→ **Directions**:
1/ In the Wessex Basin passage, what were the Wessex and Vectis formations previously called?
2/ Which works does the Wessex Basin passage cite as describing the basin in detail? List every one.

→ **Quoted passage**:
The Wealden outcrops in Dorset and Isle of Wight southern England and the study sample locations, Yaverland is part of Sandown Bay, after Radley and Barker (1998a)

2 Geological settings

The Wessex Basin (Fig. 1) has been described in detail (e.g. Akinlotan & Rogers, 2021; Daley & Stewart, 1979; Stewart, 1978; Stewart et al., 1991) and briefly summarised here. The non-marine lowermost Cretaceous sediments exposed in coastal areas of Dorset (Fig. 1) and Isle of Wight (Fig. 1) and generally equate to the Wessex Basin and range from the Berriasian to earliest Aptian (Stewart, 1978). The basin developed as one of the rifted basins associated with the Permo-Triassic rifting episodes in southern England (Lake & Karner, 1987; Stoneley, 1982). The basin is normally divided into two formations (Fig. 2): Wessex and Vectis which were previously known as Wealden Marls and Wealden Shales respectively (Stewart, 1978). All these sediments within the basin were sourced from adjacent massifs: mainly Cornubia and Armorica (Allen, 1975, 1981) and were deposited in non-marine environments including fluvial and lagoonal settings (Stewart, 1981a, 1981b, 1983).

Fig. 2
figure 2

The Lower Cretaceous stratigraphy at Isle of Wight after Radley and Allen (2012b)

→ **Supplied material**:
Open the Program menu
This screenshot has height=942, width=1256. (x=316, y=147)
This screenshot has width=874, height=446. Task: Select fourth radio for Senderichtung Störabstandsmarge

→ **Responses**:
1/ Wealden Marls and Wealden Shales, respectively.

2/ Akinlotan & Rogers, 2021; Daley & Stewart, 1979; Stewart, 1978; Stewart et al., 1991